◆ **PROBLEM TO WORK ON**: Wherever the string "agent" occurs in a line of these records, report that line.

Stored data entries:

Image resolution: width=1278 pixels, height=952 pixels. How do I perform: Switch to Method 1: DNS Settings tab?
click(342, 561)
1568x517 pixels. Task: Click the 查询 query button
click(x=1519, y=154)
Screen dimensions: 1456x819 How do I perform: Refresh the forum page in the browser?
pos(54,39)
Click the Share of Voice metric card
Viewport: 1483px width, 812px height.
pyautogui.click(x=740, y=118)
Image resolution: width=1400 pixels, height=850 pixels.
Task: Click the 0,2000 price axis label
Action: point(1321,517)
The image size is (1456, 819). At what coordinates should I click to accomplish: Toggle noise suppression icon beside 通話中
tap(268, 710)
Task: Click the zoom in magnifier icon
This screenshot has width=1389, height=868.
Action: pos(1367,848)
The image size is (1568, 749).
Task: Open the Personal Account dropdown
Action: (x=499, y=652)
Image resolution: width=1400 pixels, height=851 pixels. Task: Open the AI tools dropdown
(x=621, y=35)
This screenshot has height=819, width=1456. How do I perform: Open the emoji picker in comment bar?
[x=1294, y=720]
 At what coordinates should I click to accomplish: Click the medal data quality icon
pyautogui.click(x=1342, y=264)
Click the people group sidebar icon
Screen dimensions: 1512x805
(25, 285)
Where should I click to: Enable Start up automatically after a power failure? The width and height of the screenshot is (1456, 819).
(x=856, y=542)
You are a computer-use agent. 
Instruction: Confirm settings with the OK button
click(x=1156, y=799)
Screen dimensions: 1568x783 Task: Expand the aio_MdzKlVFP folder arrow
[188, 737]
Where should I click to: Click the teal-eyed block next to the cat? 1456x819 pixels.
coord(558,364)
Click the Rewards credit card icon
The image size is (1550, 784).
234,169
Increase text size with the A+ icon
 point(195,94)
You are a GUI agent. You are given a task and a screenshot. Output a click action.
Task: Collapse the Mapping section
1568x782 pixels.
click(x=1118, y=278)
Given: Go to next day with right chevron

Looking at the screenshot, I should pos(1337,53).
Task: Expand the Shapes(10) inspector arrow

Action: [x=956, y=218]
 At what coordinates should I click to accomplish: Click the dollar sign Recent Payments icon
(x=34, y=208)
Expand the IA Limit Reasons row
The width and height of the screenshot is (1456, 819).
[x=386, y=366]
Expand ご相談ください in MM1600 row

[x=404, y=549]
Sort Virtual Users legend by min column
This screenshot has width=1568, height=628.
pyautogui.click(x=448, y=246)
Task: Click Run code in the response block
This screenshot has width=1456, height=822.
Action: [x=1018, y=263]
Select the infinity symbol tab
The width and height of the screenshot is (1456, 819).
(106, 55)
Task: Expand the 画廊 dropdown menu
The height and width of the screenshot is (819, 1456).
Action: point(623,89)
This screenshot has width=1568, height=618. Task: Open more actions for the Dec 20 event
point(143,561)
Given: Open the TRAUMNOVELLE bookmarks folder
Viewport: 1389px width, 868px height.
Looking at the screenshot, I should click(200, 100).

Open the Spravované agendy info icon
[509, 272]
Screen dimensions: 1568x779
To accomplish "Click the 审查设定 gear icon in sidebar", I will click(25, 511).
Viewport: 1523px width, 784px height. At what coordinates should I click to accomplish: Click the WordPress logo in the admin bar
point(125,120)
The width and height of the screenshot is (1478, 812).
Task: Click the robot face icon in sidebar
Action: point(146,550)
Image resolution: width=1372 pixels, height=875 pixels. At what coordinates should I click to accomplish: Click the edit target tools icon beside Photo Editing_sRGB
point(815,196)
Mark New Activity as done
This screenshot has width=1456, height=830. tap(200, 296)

◆ **ANSWER SPACE**:
You are a computer-use agent. 
You are a GUI agent. You are given a task and a screenshot. Output a click action.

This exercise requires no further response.